|Home | About | Journals | Submit | Contact Us | Français|
Previously, we reported a high prevalence of Culex flavivirus (CxFV) in Culex quinquefasciatus (Say) in the Yucatan Peninsula of Mexico. To determine whether other Culex spp. mosquitoes in this region are susceptible to natural CxFV infection, Cx. bahamensis (Dyar and Knab), Cx. coronator (Dyar and Knab), Cx. interrogator (Dyar and Knab), Cx. nigripalpus (Theobald) and Cx. opisthopus (Komp) in the Yucatan Peninsula of Mexico were tested for CxFV. Two pools of Cx. interrogator were positive. The envelope protein genes of these isolates and 16 isolates from Cx. quinquefasciatus were sequenced and shown to have ≥99.2% nucleotide identity. These data suggest that there is limited genetic diversity among CxFV isolates in the Yucatan Peninsula of Mexico.
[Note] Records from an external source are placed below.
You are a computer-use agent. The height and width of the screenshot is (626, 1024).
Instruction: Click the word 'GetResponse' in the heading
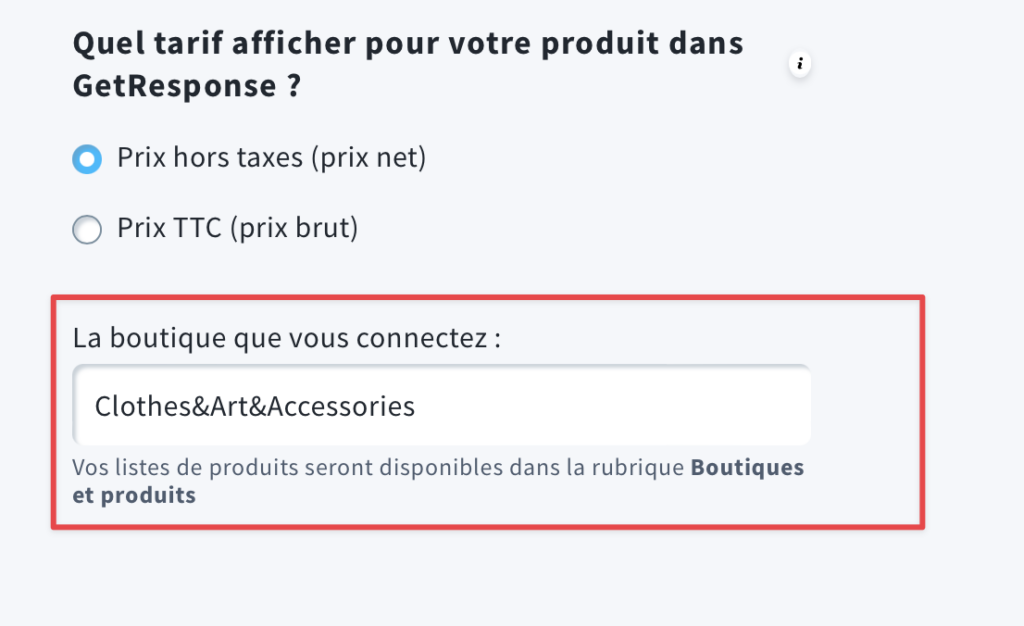[x=174, y=87]
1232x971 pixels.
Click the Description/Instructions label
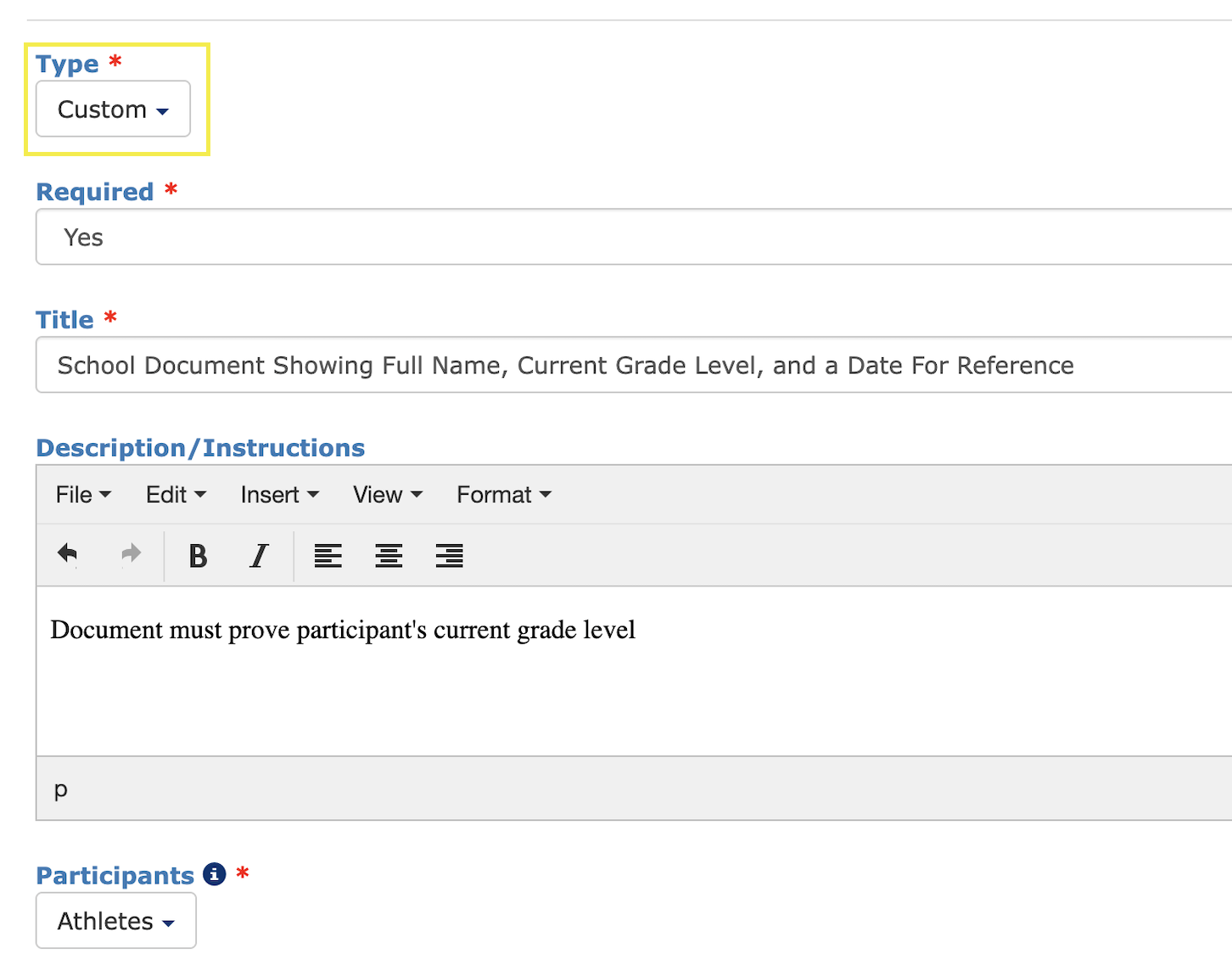click(200, 447)
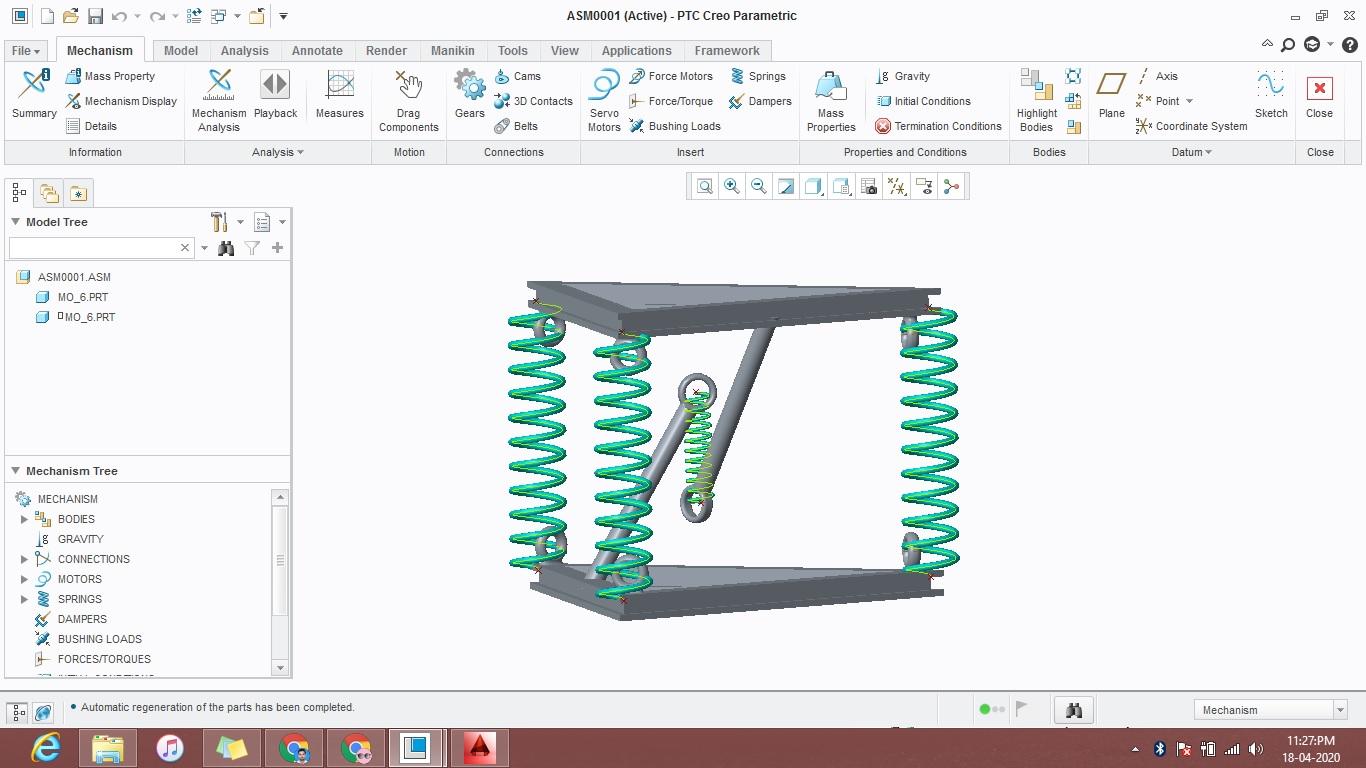Expand the BODIES node in Mechanism Tree
This screenshot has width=1366, height=768.
pos(25,519)
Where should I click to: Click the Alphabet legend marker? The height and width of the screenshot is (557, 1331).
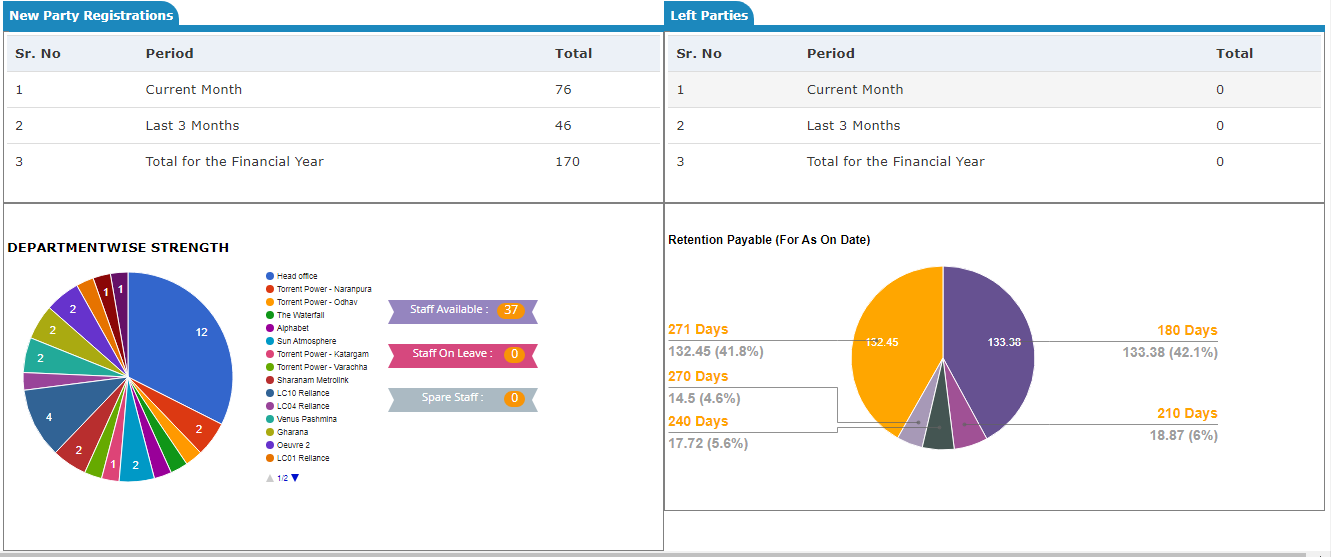pyautogui.click(x=270, y=328)
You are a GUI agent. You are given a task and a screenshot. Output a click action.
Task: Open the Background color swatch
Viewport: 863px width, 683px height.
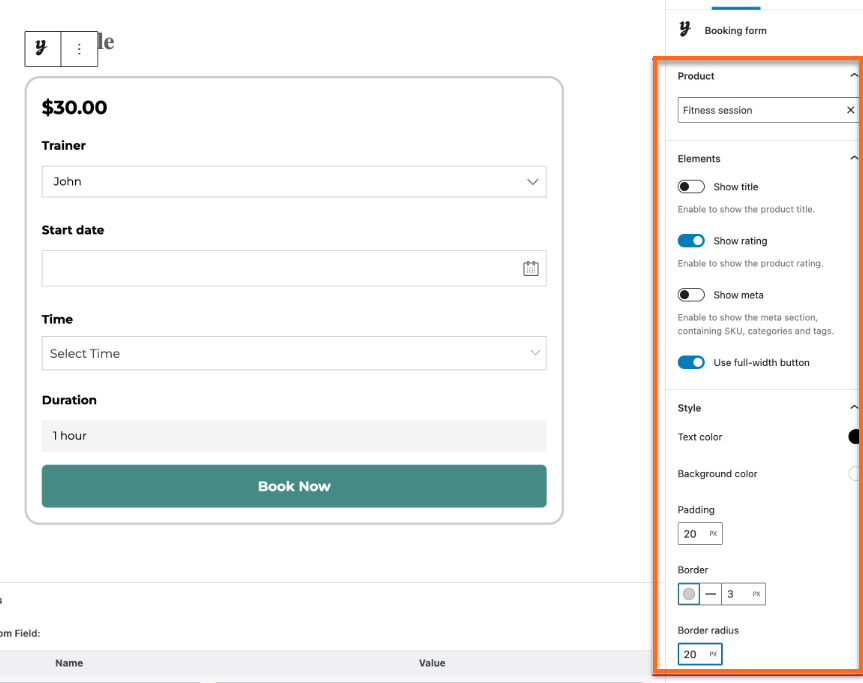854,473
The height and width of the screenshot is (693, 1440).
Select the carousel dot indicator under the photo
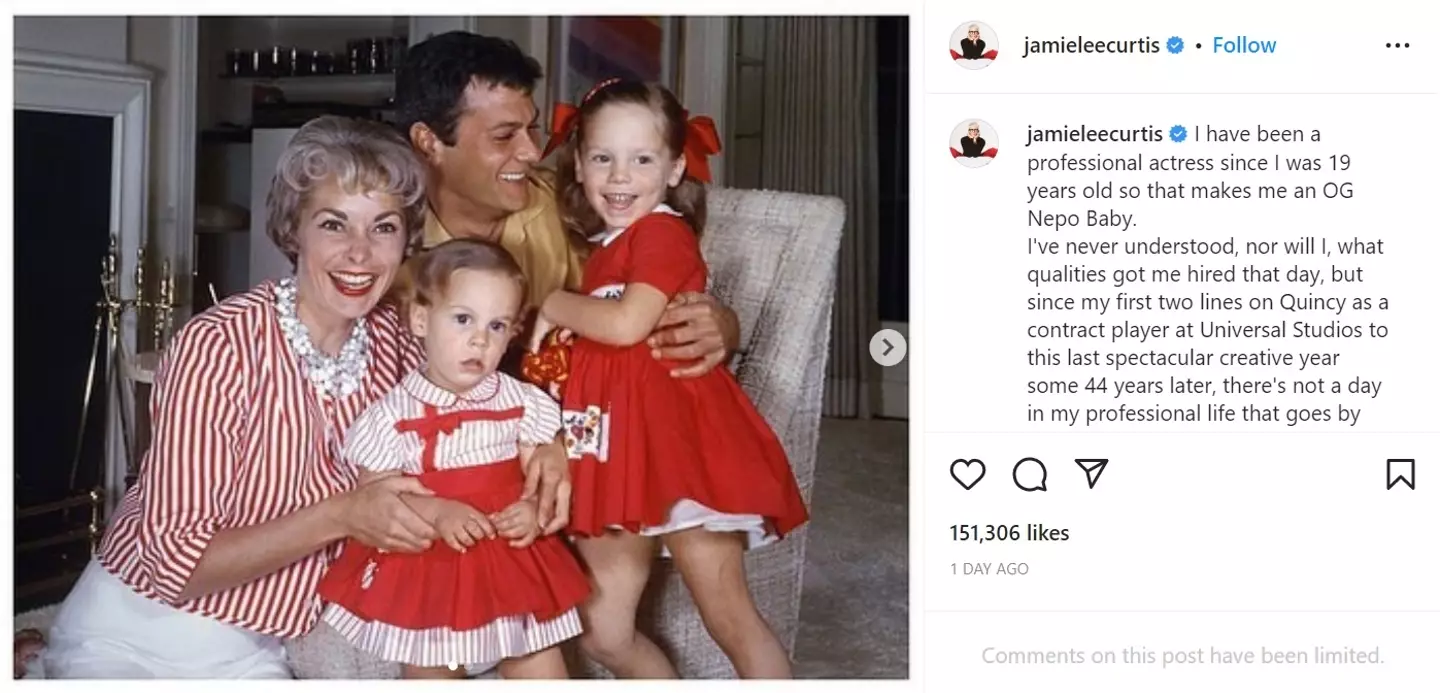point(452,665)
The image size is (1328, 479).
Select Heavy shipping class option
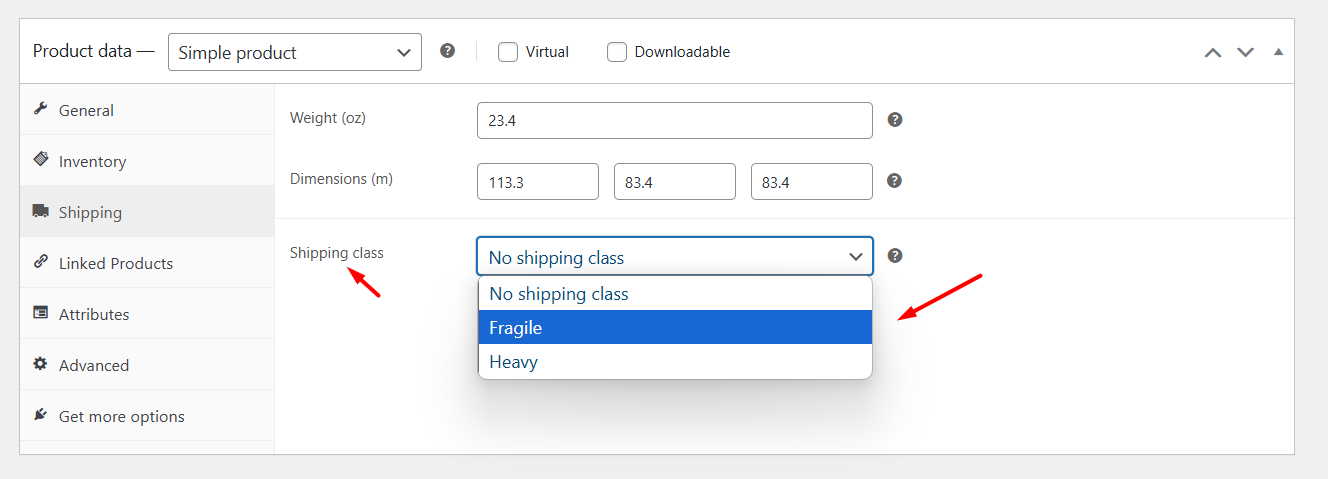tap(675, 362)
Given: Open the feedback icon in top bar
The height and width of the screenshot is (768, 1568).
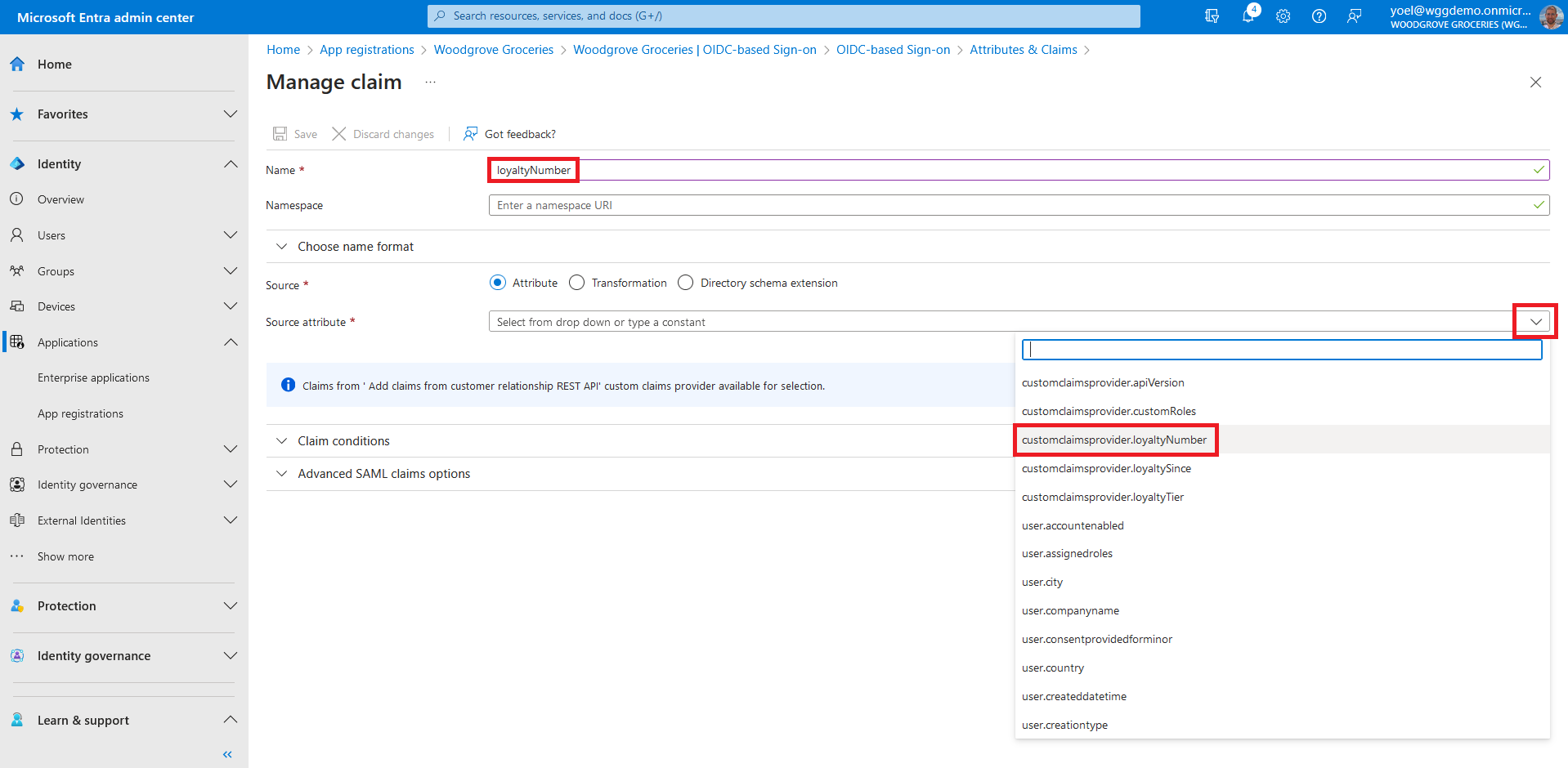Looking at the screenshot, I should [1355, 16].
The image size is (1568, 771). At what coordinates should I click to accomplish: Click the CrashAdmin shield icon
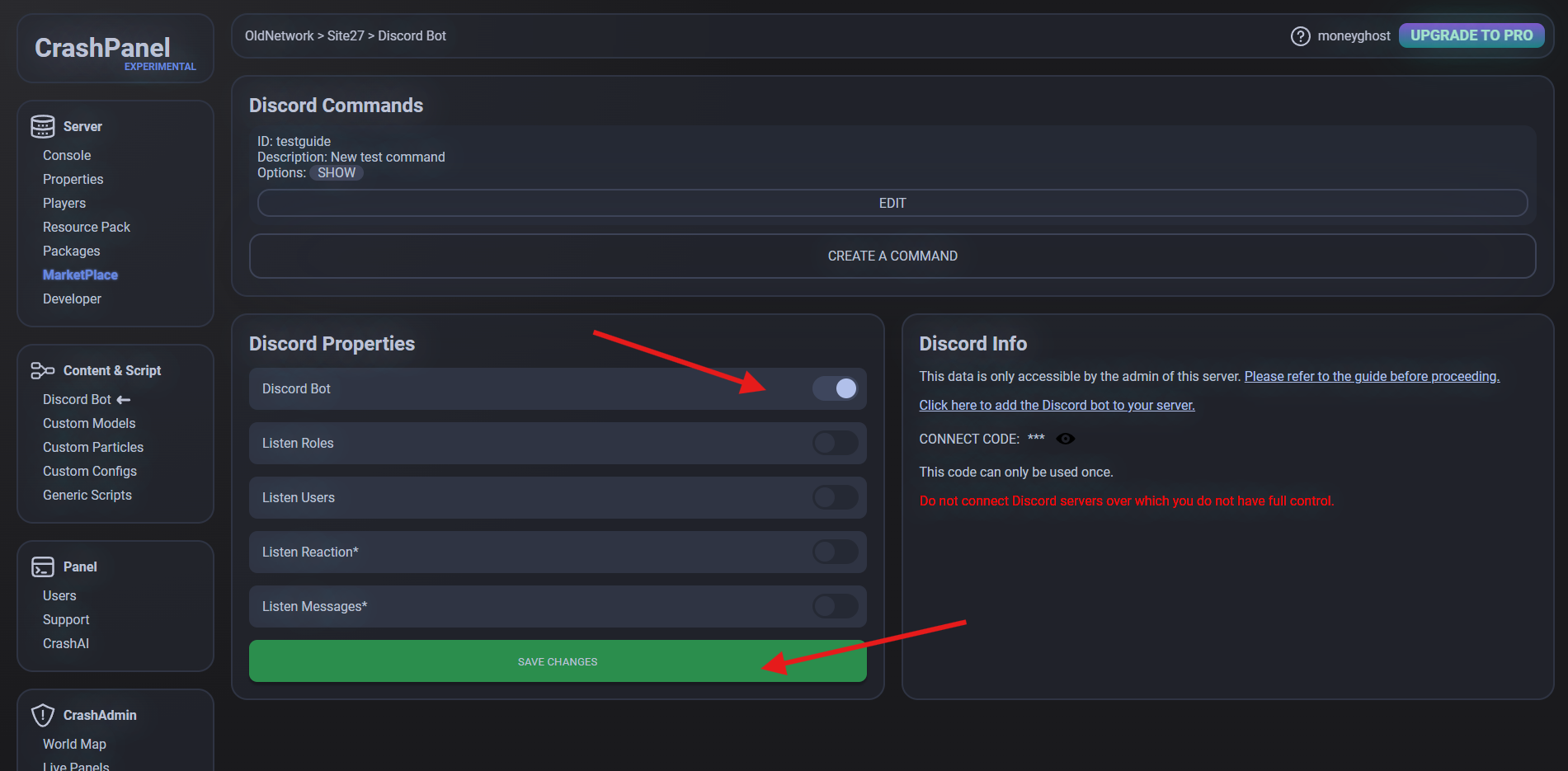43,715
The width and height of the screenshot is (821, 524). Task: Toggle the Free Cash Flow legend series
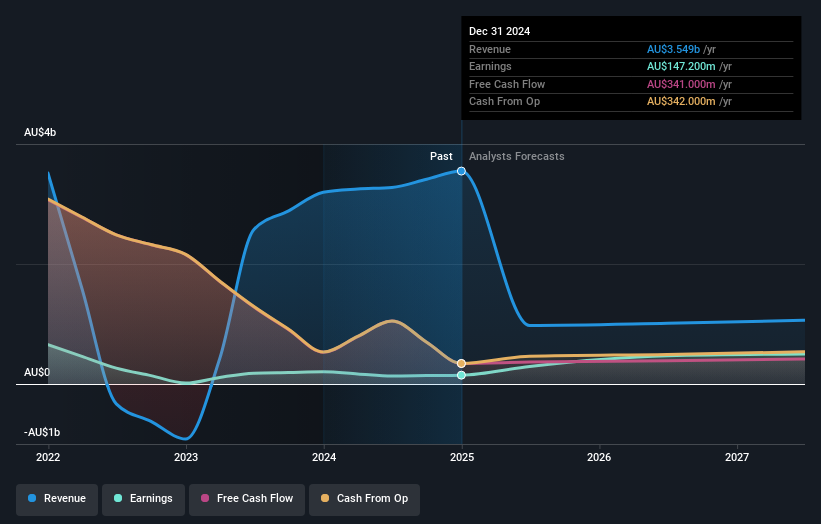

Culex flavivirus (family Flaviviridae, genus Flavivirus) is an insect-specific virus that was first isolated from Cx. pipiens (Linnaeus), Cx. quinquefasciatus (Say) and Cx. tritaeniorhynchus (Giles) collected in Japan and Indonesia in 2003 and 2004 . More recently, CxFV was detected in Cx. quinquefasciatus in Guatemala , the Yucatan Peninsula of Mexico , Trinidad  and Uganda , as well as Cx. quinquefasciatus and Cx. restuans (Theobald) in Texas , and Cx. pipiens and Cx. tarsalis (Coquillet) in Iowa . CxFV replicates in Aedes albopictus (C6/36) cells but not in African green monkey kidney (Vero) cells, baby hamster kidney cells or intracerebrally inoculated newborn mice, which suggests that this virus is insect-specific.
Eight other insect-specific flaviviruses have been isolated from mosquitoes: cell fusing agent virus [3, 16, 26], Kamiti River virus [6, 25], Quang Binh virus , Aedes flavivirus , Nakiwogo virus , Lammi virus , Nouname virus  and Calbertado virus (M. A. Drebot, personal communication). A potentially novel insect-specific flavivirus (es) has also been identified in Phlebotomine sandflies [21, 24]. In addition, flavivirus-related DNA known as cell silent agent is integrated into the genomes of some Aedes spp. mosquitoes [7, 22].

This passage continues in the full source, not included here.